Having been featured been by Oxford UK’s Audiograft Festival, the Esprit Orchestra, and Quatuor Bozzini, his work has also accompanied films and dance by noted directors (Terrance Odette, Ingrid Veninger) and choreographers including Yvonne Ng, Deepti Gupta, Brandy Leary, and Marie-Josée Chartier. He has been commissioned by the likes of lauded pianist Eve Egoyan, veteran ensembles such as Arraymusic and the Penderecki String Quartet, and presenters like Soundstreams and Montréal’s AKOUSMA Festival. His music for ‘ambient gaming environment’ Tentacle travelled with the project worldwide, including to New York’s MoMA in 2011, In 2022 he was invited to participate in A More Beautiful Journey, an app developed to celebrate the 100th anniversary of the Toronto Transit Commission that furnished site-specific music pieces paired with particular Toronto transit routes. In 2023 he was a resident at Stockholm’s EMS, where he composed new work using the feedback-drive string instrument the Halldorophone. Storring is also a past winner of the Canadian Music Centre’s Toronto Emerging Composer Award, and the national Jeux De Temps competition for electroacoustic music.

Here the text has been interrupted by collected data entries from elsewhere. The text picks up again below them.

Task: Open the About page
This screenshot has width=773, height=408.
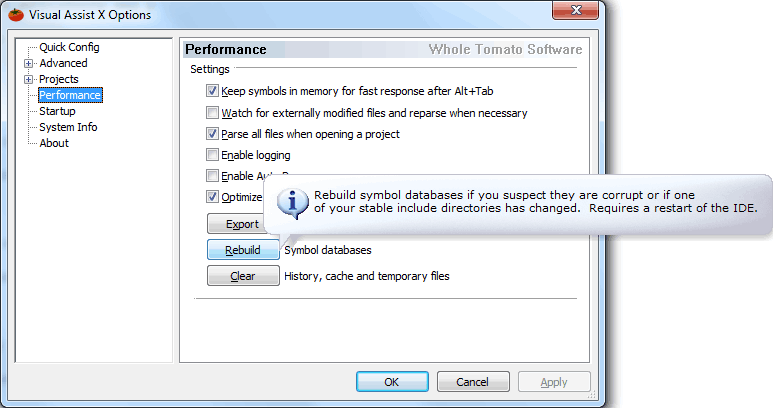Action: [54, 143]
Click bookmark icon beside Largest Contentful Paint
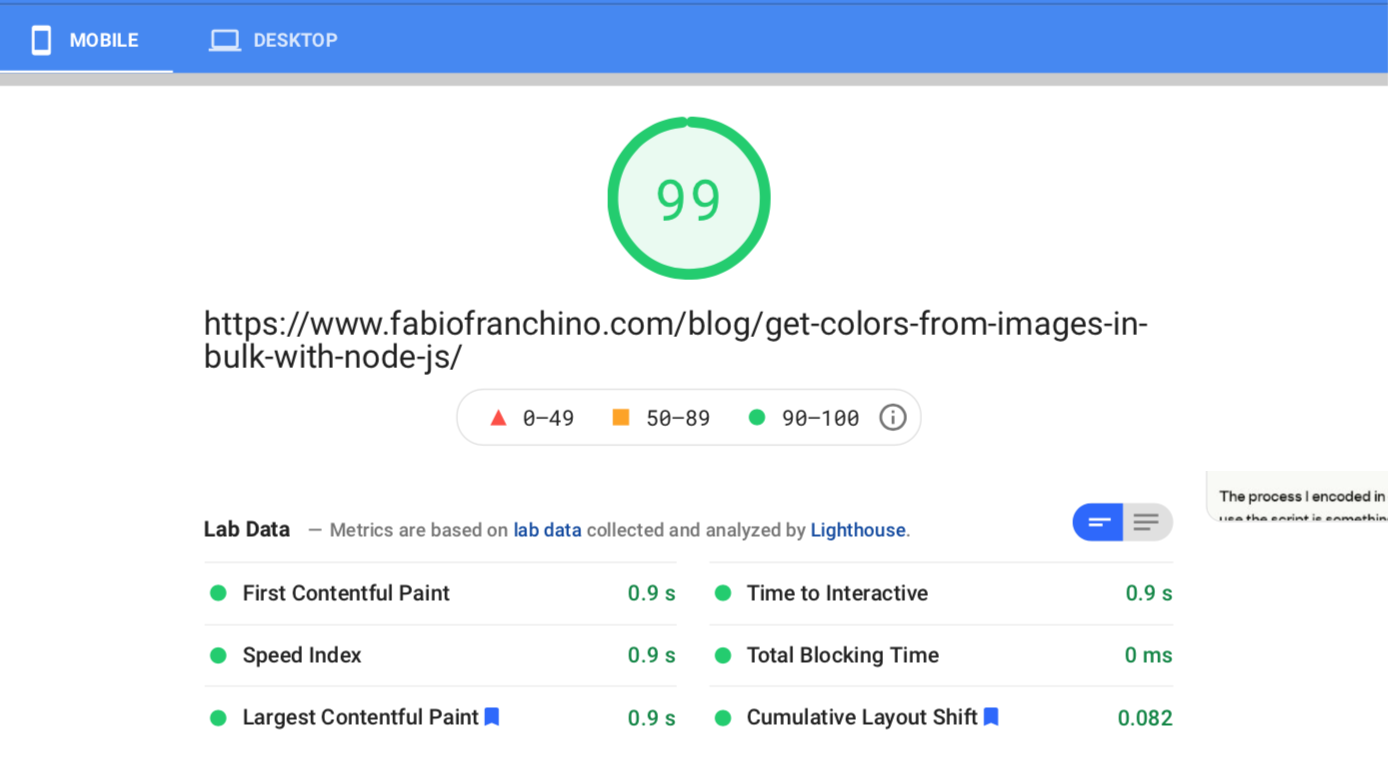 tap(492, 716)

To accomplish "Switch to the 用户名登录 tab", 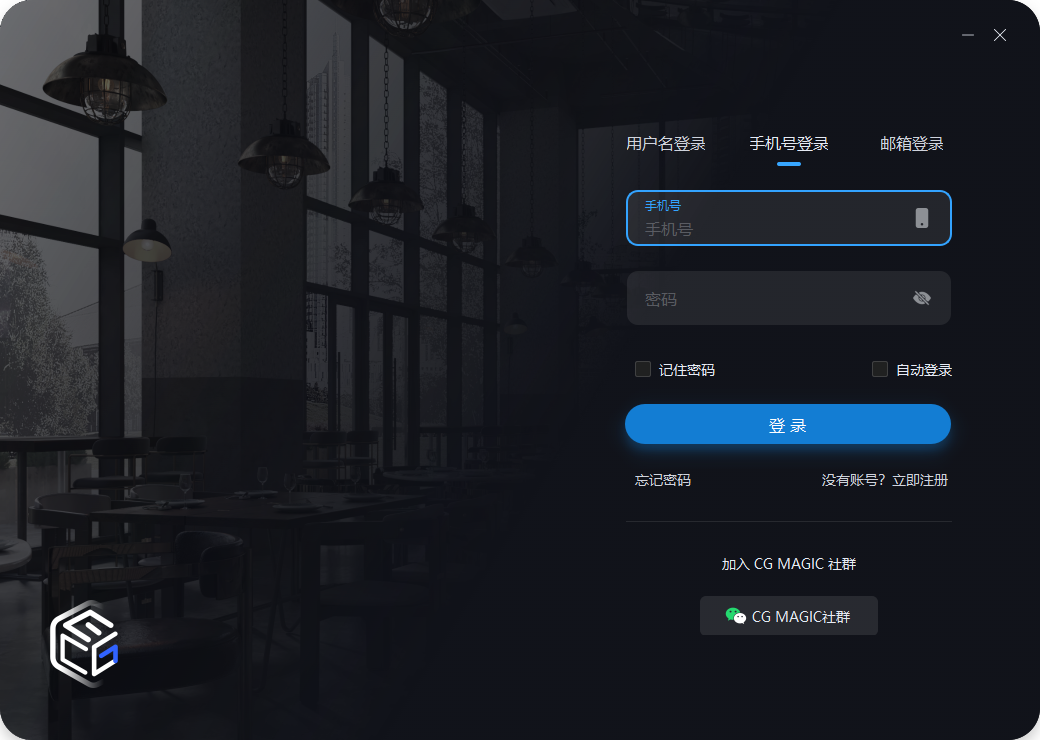I will [665, 144].
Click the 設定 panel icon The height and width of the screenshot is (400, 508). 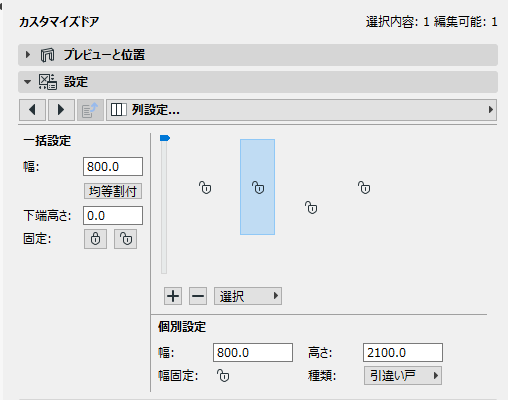click(48, 82)
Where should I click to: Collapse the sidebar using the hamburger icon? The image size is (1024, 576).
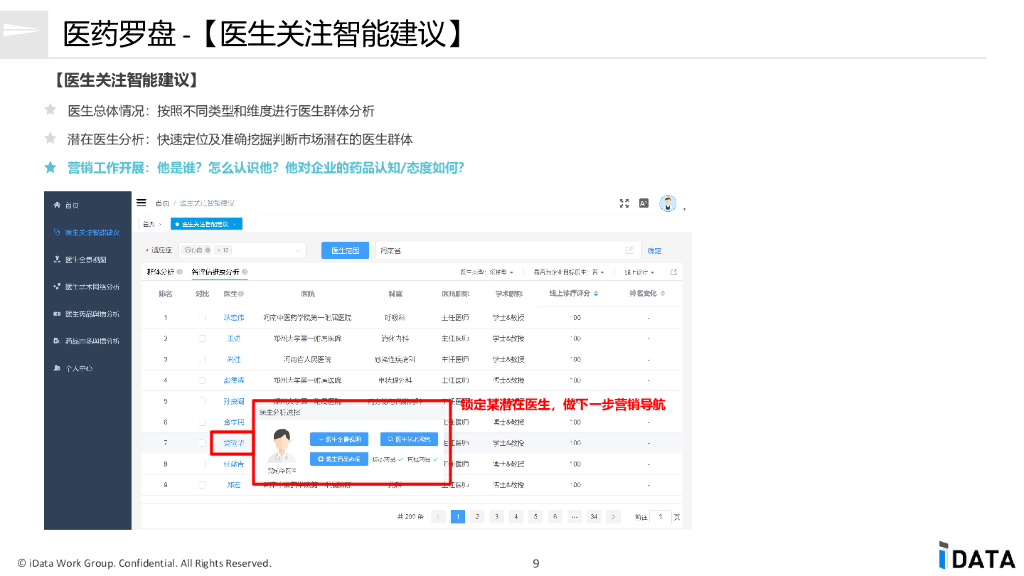tap(140, 200)
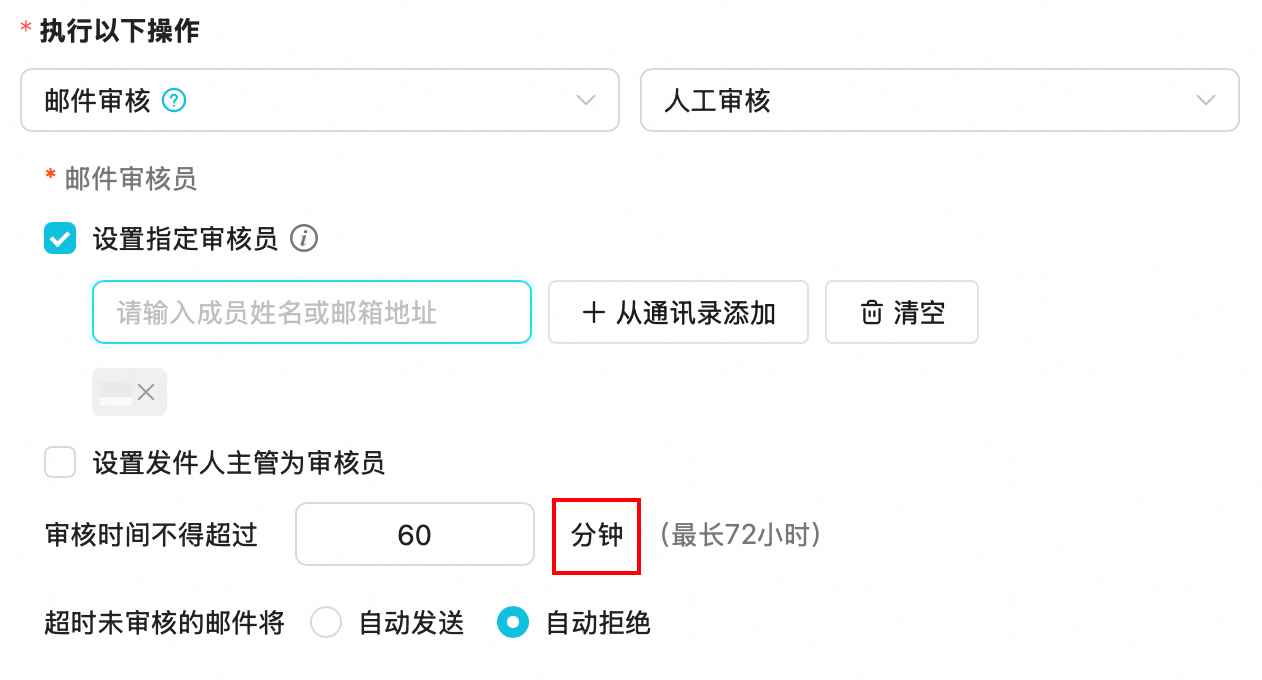
Task: Enable the 设置发件人主管为审核员 checkbox
Action: [60, 463]
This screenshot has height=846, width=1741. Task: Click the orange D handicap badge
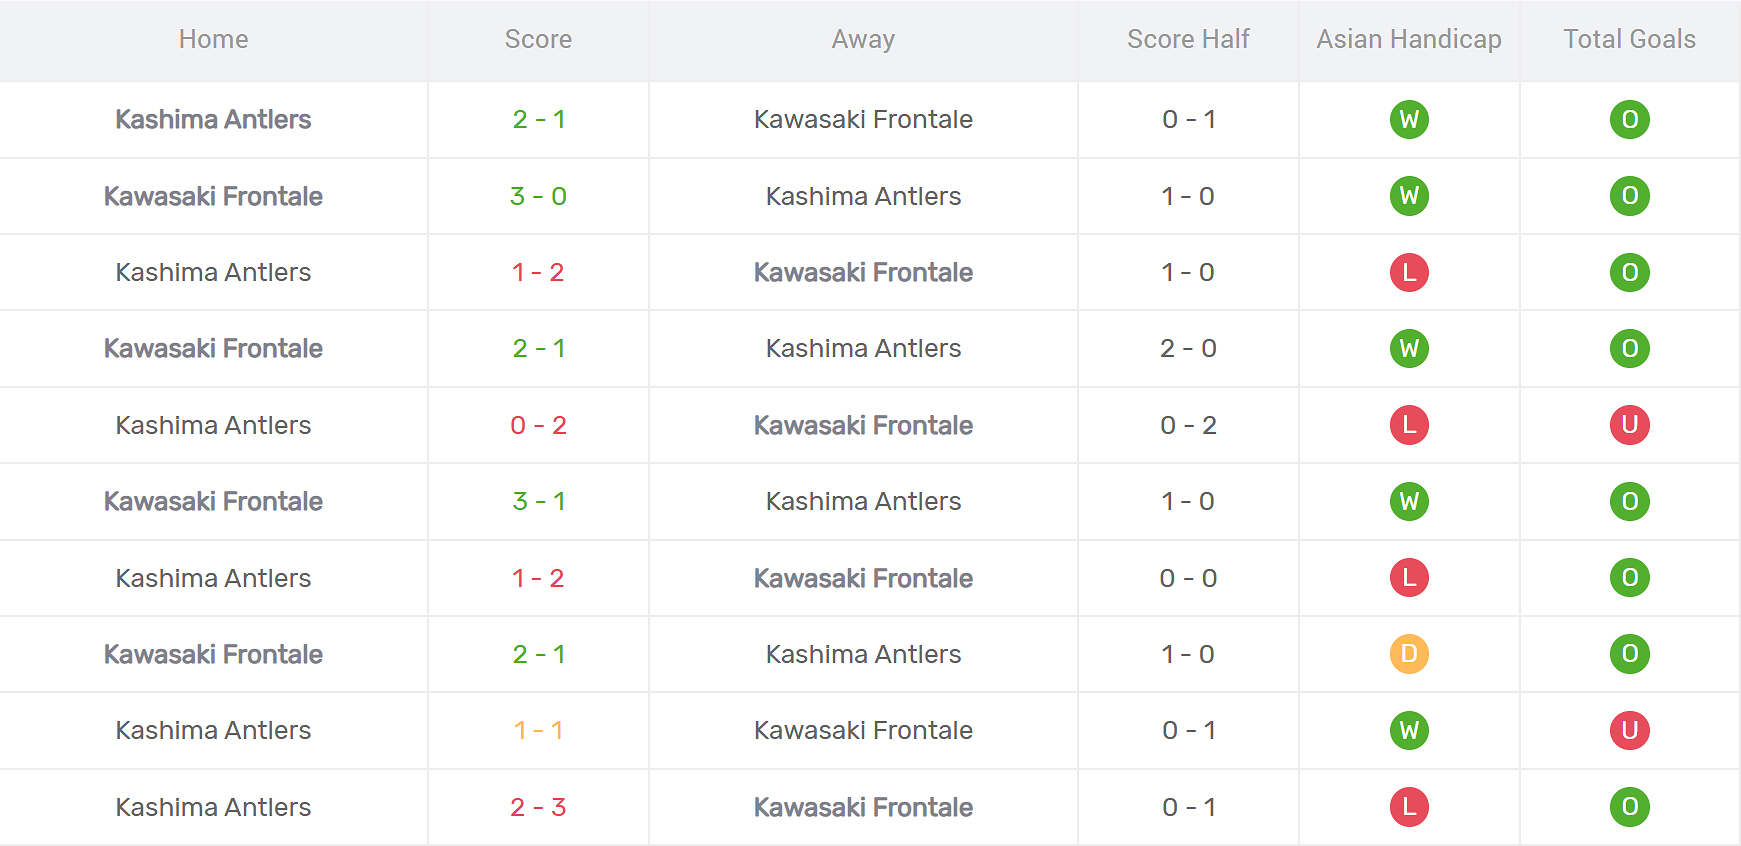tap(1409, 654)
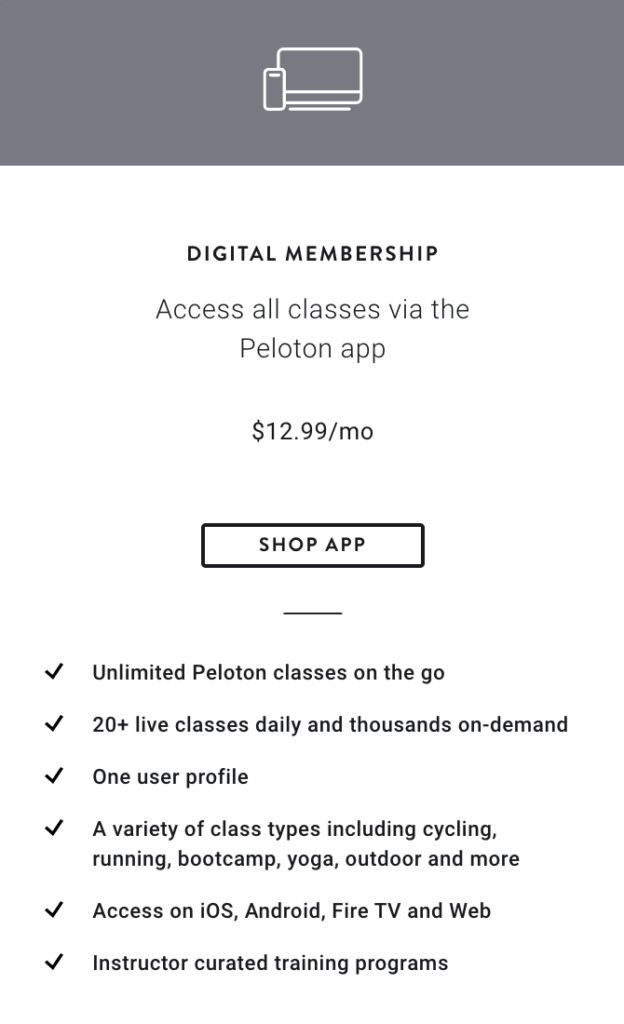Click the DIGITAL MEMBERSHIP heading

(x=313, y=253)
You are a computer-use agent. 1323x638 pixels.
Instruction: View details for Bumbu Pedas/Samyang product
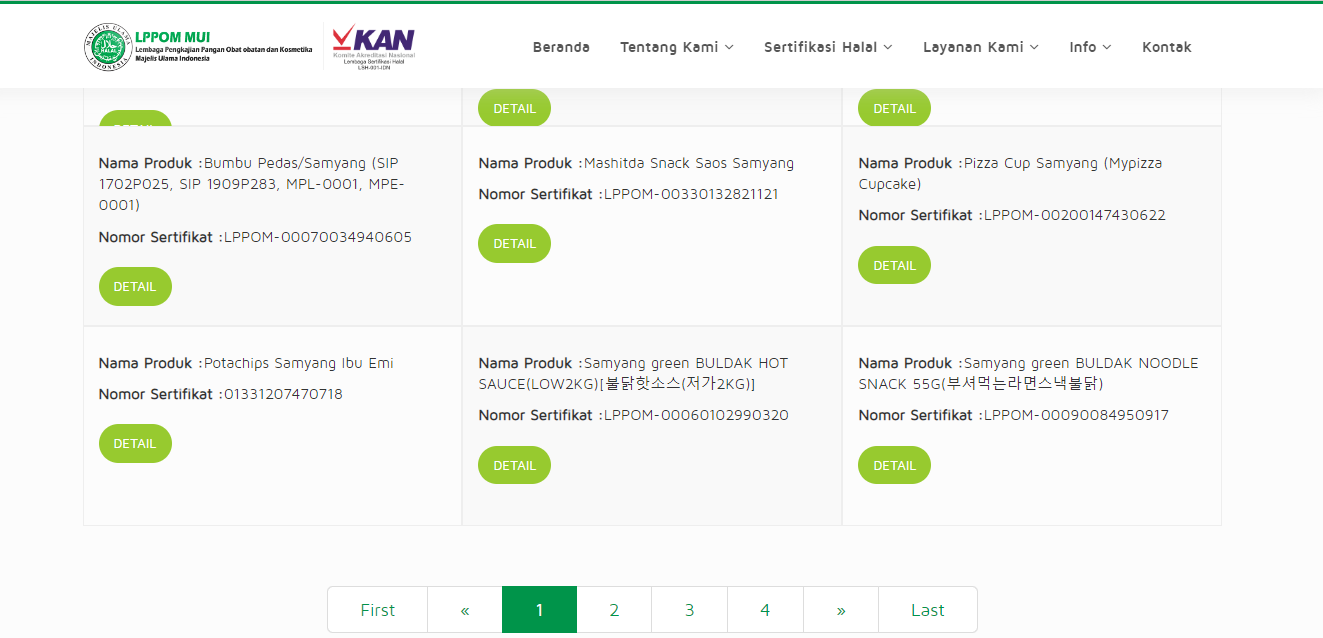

Storring’s sixth commercial release My Magic Dreams Have Lost Their Spell was released by Orange Milk Records in March 2020 to considerable acclaim, garnering praise in major outlets such as the Wire, Exclaim!, Vice China, and elsewhere. His latest release, Music from Wéi 成为 (2022, Orange Milk Records) was touted by PopMatters as “an affirmation of Nick Storring’s status as one of the most creative and exciting experimental artists working today.”